Today at 5 pm in Zellerbach Playhouse is the campus’ annual Distinguished Teaching Award Ceremony (this year honoring Sally Goldman, South and Southeast Asian Studies; Edward Miguel, Economics; Joanna Picciotto, English; David Sklansky, Law; and Debarati Sanyal, French). The public and the campus community are invited–more than that, really–encouraged to attend. Although I oversaw this ceremony for many years, I am no longer involved with it, so this is not meant to be crass publicity.

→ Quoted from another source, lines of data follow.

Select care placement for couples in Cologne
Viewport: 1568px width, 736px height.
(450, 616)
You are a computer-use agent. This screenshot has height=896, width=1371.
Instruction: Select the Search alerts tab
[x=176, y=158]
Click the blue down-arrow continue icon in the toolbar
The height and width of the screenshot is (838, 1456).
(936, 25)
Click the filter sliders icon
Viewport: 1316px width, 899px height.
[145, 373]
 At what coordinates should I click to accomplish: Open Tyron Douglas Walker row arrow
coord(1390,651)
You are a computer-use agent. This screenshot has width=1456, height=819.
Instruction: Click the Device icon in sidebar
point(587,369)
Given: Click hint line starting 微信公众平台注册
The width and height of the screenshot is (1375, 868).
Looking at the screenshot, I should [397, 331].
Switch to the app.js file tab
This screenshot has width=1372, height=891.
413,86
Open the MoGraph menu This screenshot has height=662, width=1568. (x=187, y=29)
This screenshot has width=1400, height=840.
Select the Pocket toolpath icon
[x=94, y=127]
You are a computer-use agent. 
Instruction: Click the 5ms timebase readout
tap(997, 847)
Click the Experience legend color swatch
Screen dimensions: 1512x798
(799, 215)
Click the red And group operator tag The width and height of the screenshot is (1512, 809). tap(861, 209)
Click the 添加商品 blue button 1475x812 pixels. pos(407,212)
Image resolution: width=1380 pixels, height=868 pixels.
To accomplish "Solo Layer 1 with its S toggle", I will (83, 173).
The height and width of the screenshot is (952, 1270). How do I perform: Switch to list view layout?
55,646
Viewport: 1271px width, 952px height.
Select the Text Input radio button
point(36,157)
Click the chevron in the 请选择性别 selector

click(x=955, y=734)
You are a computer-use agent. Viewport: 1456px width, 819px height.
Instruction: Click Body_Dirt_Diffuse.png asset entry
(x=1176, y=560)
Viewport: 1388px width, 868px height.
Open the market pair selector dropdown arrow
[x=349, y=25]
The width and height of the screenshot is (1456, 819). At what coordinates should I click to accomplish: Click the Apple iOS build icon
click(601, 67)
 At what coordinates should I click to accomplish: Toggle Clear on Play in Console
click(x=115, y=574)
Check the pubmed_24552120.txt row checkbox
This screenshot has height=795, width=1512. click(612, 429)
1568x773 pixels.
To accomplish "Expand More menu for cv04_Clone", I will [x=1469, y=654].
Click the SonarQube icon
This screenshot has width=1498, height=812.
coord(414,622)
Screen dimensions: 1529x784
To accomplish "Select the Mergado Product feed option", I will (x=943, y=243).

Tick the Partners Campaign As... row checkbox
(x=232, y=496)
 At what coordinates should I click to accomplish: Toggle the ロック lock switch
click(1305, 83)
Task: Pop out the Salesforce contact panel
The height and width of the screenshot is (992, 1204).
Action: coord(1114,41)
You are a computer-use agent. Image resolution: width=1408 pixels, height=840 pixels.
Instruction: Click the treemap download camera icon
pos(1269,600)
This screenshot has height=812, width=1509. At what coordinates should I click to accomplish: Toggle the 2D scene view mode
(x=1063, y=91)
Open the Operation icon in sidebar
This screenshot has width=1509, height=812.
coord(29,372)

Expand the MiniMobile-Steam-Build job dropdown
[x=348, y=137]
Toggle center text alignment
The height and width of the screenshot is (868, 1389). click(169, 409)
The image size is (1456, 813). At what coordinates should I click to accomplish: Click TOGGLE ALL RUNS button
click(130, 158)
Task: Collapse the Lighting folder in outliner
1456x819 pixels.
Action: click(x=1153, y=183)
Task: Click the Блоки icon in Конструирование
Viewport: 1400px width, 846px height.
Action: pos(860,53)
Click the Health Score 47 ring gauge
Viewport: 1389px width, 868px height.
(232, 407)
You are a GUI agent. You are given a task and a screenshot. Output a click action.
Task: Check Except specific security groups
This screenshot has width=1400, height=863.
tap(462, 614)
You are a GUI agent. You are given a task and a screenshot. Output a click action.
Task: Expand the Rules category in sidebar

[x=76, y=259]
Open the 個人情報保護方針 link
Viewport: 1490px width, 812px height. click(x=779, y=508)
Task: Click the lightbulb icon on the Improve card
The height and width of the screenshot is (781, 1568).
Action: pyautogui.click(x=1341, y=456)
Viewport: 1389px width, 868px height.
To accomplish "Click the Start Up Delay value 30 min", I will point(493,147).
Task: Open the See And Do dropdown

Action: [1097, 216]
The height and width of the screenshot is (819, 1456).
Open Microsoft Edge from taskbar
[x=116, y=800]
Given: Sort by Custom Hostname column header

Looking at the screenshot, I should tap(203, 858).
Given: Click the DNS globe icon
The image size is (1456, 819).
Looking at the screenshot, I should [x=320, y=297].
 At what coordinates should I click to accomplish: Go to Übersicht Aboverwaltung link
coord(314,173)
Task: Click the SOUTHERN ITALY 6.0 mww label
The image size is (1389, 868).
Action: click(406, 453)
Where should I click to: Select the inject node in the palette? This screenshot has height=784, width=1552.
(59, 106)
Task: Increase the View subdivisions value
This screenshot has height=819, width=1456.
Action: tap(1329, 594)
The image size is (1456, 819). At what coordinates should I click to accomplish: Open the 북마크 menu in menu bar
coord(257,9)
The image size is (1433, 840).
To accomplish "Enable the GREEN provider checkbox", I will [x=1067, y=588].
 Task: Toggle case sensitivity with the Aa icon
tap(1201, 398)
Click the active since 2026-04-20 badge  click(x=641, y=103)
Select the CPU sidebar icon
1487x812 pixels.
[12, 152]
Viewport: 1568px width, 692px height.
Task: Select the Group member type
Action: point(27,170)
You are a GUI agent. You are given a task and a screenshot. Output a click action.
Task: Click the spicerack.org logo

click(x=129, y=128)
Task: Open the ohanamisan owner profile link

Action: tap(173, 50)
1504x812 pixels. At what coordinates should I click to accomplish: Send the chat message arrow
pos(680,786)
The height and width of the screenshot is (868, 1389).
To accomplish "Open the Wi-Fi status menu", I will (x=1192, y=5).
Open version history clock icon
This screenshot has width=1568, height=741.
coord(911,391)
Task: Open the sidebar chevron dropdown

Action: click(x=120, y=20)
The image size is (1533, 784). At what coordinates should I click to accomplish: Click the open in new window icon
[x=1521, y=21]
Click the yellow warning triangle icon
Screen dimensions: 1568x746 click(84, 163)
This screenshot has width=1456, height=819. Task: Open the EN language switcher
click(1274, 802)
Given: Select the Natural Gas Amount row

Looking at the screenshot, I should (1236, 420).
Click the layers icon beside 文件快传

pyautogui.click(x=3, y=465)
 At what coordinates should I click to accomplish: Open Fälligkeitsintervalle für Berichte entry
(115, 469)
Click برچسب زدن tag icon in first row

But it seems an appropriate time to say something about teaching at Berkeley. I have had the great pleasure over nearly 40 years of working with faculty from every corner of the campus, of reading many thousands of student evaluations, sitting in on classes, and interviewing students about their experiences in their courses. And I can say that Berkeley is a place where teaching matters, where outstanding teaching can be seen in every classroom building every day. I’m sure there are exceptions, but the faculty I know do not just go through the motions so they can sneak off and do their research. They are constantly rethinking, reworking, and refining their courses or creating new, and often very innovative, courses. They talk online about teaching, they attend workshops and seminars, they seek advice from others, and they solicit feedback from their students.
There’s a wonderful synergy at Berkeley between students and teachers. As part of the ceremony today, as in past years, there will be a video of the new recipients. And I suspect there will be some point in the video when each one explains a certain moment in the classroom when a student or the whole class makes a breakthrough, when things come together in an ineffable way. They will describe the thing as almost like a light going on. But what they don’t know is that as they talk about this moment, their faces light up in the same way their students’ do. When I see that moment on the video, it makes me, to paraphrase Jack Nicholson in As Good as It Gets, want to be a better teacher.
As I end this, I see that it is rather Pollyanna-ish–not the hard-edged, penetrating analysis that usually occurs on the Berkeley Blog. Tomorrow we can deconstruct and rehistoricize and maybe even problematize teaching at Berkeley. But today is a day just to celebrate the faculty as teachers.